(Data on locating visible targets)

++++++++++++++++++++

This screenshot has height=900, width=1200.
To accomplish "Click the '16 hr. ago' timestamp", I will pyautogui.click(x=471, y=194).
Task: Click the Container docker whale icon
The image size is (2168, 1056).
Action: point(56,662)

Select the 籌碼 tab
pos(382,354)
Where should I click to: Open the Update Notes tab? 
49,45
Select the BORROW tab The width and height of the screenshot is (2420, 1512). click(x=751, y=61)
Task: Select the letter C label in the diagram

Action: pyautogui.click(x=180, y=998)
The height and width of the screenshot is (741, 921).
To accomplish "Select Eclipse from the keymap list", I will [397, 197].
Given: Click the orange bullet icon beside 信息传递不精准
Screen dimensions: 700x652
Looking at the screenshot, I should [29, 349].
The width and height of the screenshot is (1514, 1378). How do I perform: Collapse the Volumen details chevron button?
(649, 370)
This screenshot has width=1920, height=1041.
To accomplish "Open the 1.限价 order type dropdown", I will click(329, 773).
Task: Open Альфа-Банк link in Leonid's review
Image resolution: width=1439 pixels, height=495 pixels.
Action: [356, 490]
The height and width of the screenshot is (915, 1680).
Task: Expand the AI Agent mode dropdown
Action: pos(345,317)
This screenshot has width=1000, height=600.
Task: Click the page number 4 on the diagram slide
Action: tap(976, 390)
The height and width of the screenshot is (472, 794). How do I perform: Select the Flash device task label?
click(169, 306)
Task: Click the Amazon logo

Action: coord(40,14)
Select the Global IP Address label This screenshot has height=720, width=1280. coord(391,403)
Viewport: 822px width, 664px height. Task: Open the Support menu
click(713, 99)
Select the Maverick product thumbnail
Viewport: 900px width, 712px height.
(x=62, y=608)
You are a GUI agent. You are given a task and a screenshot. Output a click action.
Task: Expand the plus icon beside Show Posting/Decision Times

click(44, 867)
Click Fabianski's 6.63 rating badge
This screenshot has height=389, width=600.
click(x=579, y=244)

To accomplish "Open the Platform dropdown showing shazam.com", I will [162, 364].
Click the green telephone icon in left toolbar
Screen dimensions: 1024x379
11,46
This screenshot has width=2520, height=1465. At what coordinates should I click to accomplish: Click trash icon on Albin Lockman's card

++++++++++++++++++++

● Job: Copy out the lines of the material above word for word, starting with the line that contains "Task: Click the Container docker whale icon" and going on through the line that contains "(x=62, y=608)", both included.

● Completed task:
Task: Click the Container docker whale icon
The image size is (2168, 1056).
Action: point(56,662)

Select the 籌碼 tab
pos(382,354)
Where should I click to: Open the Update Notes tab? 
49,45
Select the BORROW tab The width and height of the screenshot is (2420, 1512). click(x=751, y=61)
Task: Select the letter C label in the diagram

Action: pyautogui.click(x=180, y=998)
The height and width of the screenshot is (741, 921).
To accomplish "Select Eclipse from the keymap list", I will [397, 197].
Given: Click the orange bullet icon beside 信息传递不精准
Screen dimensions: 700x652
Looking at the screenshot, I should [29, 349].
The width and height of the screenshot is (1514, 1378). How do I perform: Collapse the Volumen details chevron button?
(649, 370)
This screenshot has width=1920, height=1041.
To accomplish "Open the 1.限价 order type dropdown", I will click(329, 773).
Task: Open Альфа-Банк link in Leonid's review
Image resolution: width=1439 pixels, height=495 pixels.
Action: [356, 490]
The height and width of the screenshot is (915, 1680).
Task: Expand the AI Agent mode dropdown
Action: pos(345,317)
This screenshot has width=1000, height=600.
Task: Click the page number 4 on the diagram slide
Action: tap(976, 390)
The height and width of the screenshot is (472, 794). How do I perform: Select the Flash device task label?
click(169, 306)
Task: Click the Amazon logo

Action: coord(40,14)
Select the Global IP Address label This screenshot has height=720, width=1280. coord(391,403)
Viewport: 822px width, 664px height. Task: Open the Support menu
click(713, 99)
Select the Maverick product thumbnail
Viewport: 900px width, 712px height.
(x=62, y=608)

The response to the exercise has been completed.